Man Without Qualities


Friday, April 12, 2002


Go-nections

An honest and refreshingly remorseless friend recently criticized the Man Without Qualities for earlier Paul Krugman posts on the grounds that there is no point in close analysis of writing which, in my friend’s opinion, was so obviously the work of a hack. Mr. Krugman is back in his more obviously partisan (and hack) mode today, criticizing various members of the current Administration on various grounds. Rather than risk further chiding by my friend, I make only isolated comments. Mr. Krugman says:

“Many of the business executives recently appointed to government positions first entered the private sector after prior careers in the Reagan and Bush I administrations. As Sebastian Mallaby put it in The Washington Post, they are "political types dressed up in corporate clothing: people who got hired by business because they knew government, then hired by government on the theory that they knew business." (Dick Cheney is the quintessential example.) So are they really good businessmen, or are they just crony capitalists, men who have lived by their connections?”

The Gatsby gangster, Meyer Wolfsheim, would have called them “go-nections”

Mr. Krugman appears to view the world as a RICO enterprise on a large scale. The column includes the hints of conspiracy and near-conspiracy that increasingly preoccupy his thinking ("… are they just crony capitalists, men who have lived by their connections?"). Indeed, one’s appreciation of the humanity and tolerance of his former colleagues at the MIT economics department rises with each successive column; it cannot have been easy for them in the long years before they dispatched him to Princeton at last. One truly wishes the man peace.

But the more interesting issue raised is whether the Administration is being packed with what Mr. Krugman calls “crony capitalists” of poor business caliber, a species of which Mr. Krugman says “Dick Cheney is the quintessential example.”

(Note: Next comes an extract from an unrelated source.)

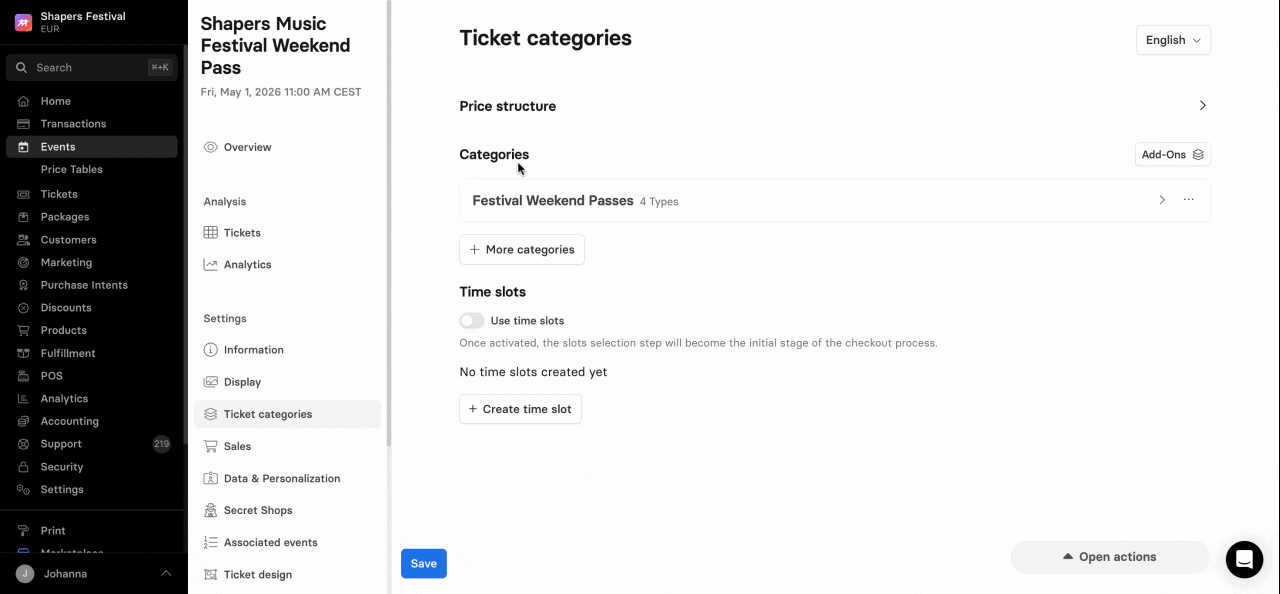The width and height of the screenshot is (1280, 594).
Task: Open Analytics chart icon under Analysis
Action: tap(211, 265)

Well, if Dick Cheney is the quintessential example of whatever concerns Mr. Krugman in the context of business competence, then the Administration isn’t doing too badly. According to a capsule biography:

“Cheney moved into private business, becoming chief executive of Halliburton. Cheney led the company to its position as the largest oil-drilling, engineering and construction services provider in the world, with a 1999 revenue near $20 [b]illion. The company acquired its main rival, Dresser Industries Inc., in 1999, a move that was well-regarded in the business world.”

The Wrath of Krugman also falls, strict and particular, on Thomas White, secretary of the Army, a former general who became a senior Enron executive in 1990. Mr. Krugman criticizes Mr. White’s senior involvement with Enron and his failure to divest interests in that company promptly when assuming office. This is the picking of a valid enough ethical bone, although one scoured clean by other media scarabs many weeks ago. But, with respect to the issue Mr. Krugman raises of Mr. White’s business competence, it is instructive to review the resume of Mr. White’s immediate predecessor as Secretary of the Army, Clinton appointee Louis Caldera:

“Louis Caldera became the 17th Secretary of the Army on July 2, 1998, after nomination to that post by President Clinton and confirmation by the United States Senate.

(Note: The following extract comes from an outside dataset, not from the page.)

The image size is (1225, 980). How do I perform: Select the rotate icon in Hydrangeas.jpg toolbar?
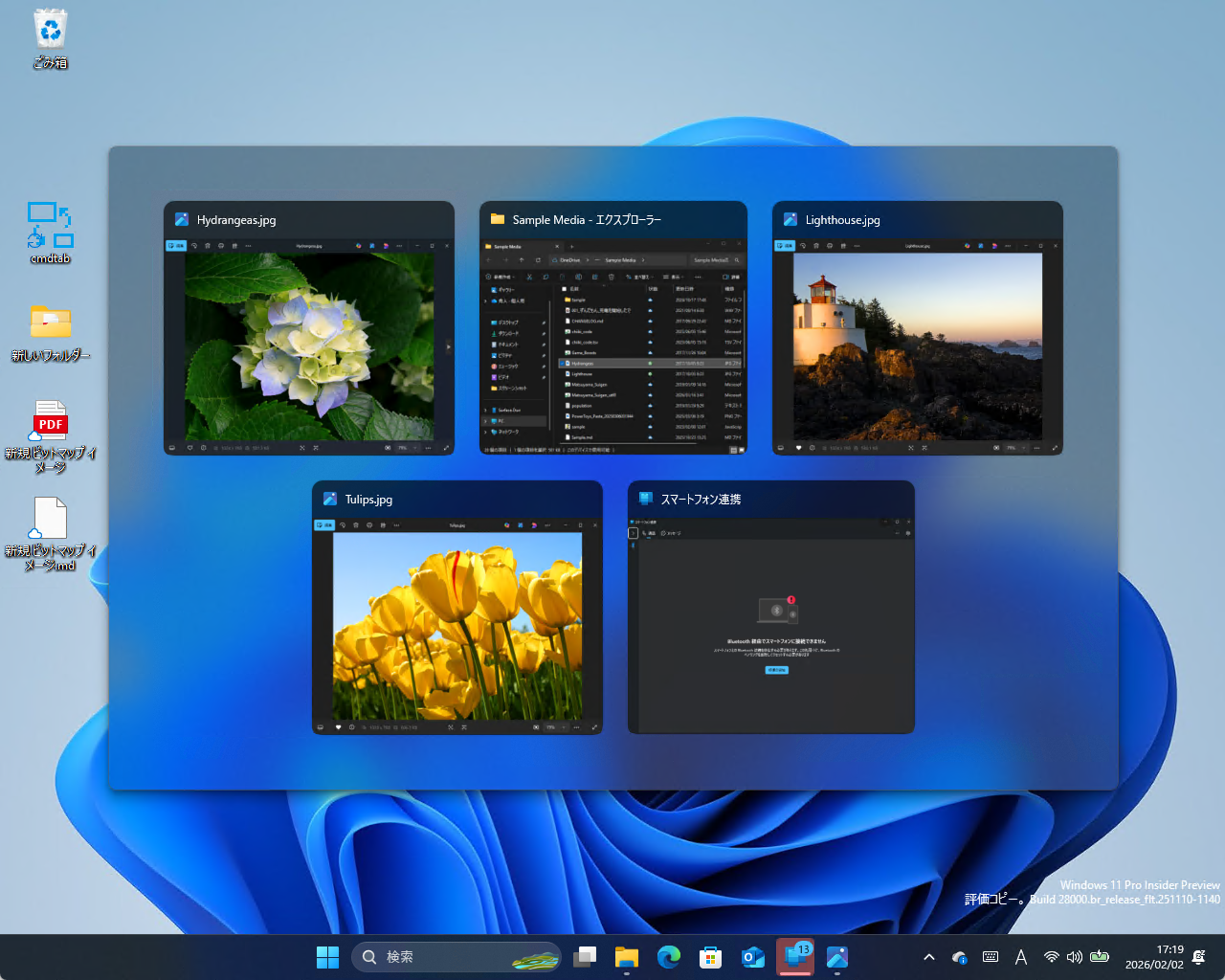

“Secretary Caldera previously served as Managing Director and Chief Operating Officer for the Corporation for National Service [, a] federal grant-making agency headquartered in Washington, DC….”

“Before coming to Washington, Secretary Caldera served for five years in the California Legislature…. He served as Chair of the Assembly's Banking & Finance Committee, Revenue & Taxation Committee, and Budget Committee. He also served as a member of the Intergovernmental Policy Advisory Committee to the U.S. Trade Representative.”

“Secretary Caldera began his public service career as an Army officer and as a lawyer. After graduating from West Point, he served as a commissioned officer in the U.S. Army from 1978 to 1983. He rose to the rank of Captain and was awarded the Meritorious Service Medal. His assignments included serving as a military police platoon leader, a battalion intelligence officer, and a battalion executive officer. He later served in the U.S. Army Reserve.”

“After leaving active duty, Secretary Caldera attended Harvard University. He earned a law degree from Harvard Law School and an M.B.A. from Harvard Business School in 1987. He then entered private practice in the areas of corporate transactions and municipal finance at the firms of O'Melveny & Myers and Buchalter, Nemer, Fields and Younger. He later represented Los Angeles County in state and federal court as a Deputy County Counsel.”

I have no wish to criticize Mr. Caldera here, although his “Army of One” advertising campaign has been controversial, to say the least.

But Mr. Caldera’s resume does relate to the question of whether Bush Administration appointees are just men who have lived by their “go-nections”? For it is clear that Mr. White’s predecessor had no relevant business experience whatsoever prior to his appointment as Secretary of the Army. Indeed, he had almost no relevant experience at all. Mr. Caldera had lived entirely by, and obtained his appointment through, Krugmanian “go-nections.”

So if Mr. Krugman can be content with a clear relative improvement between successive administrations, he can at least find peace with respect to the welfare of the Nation.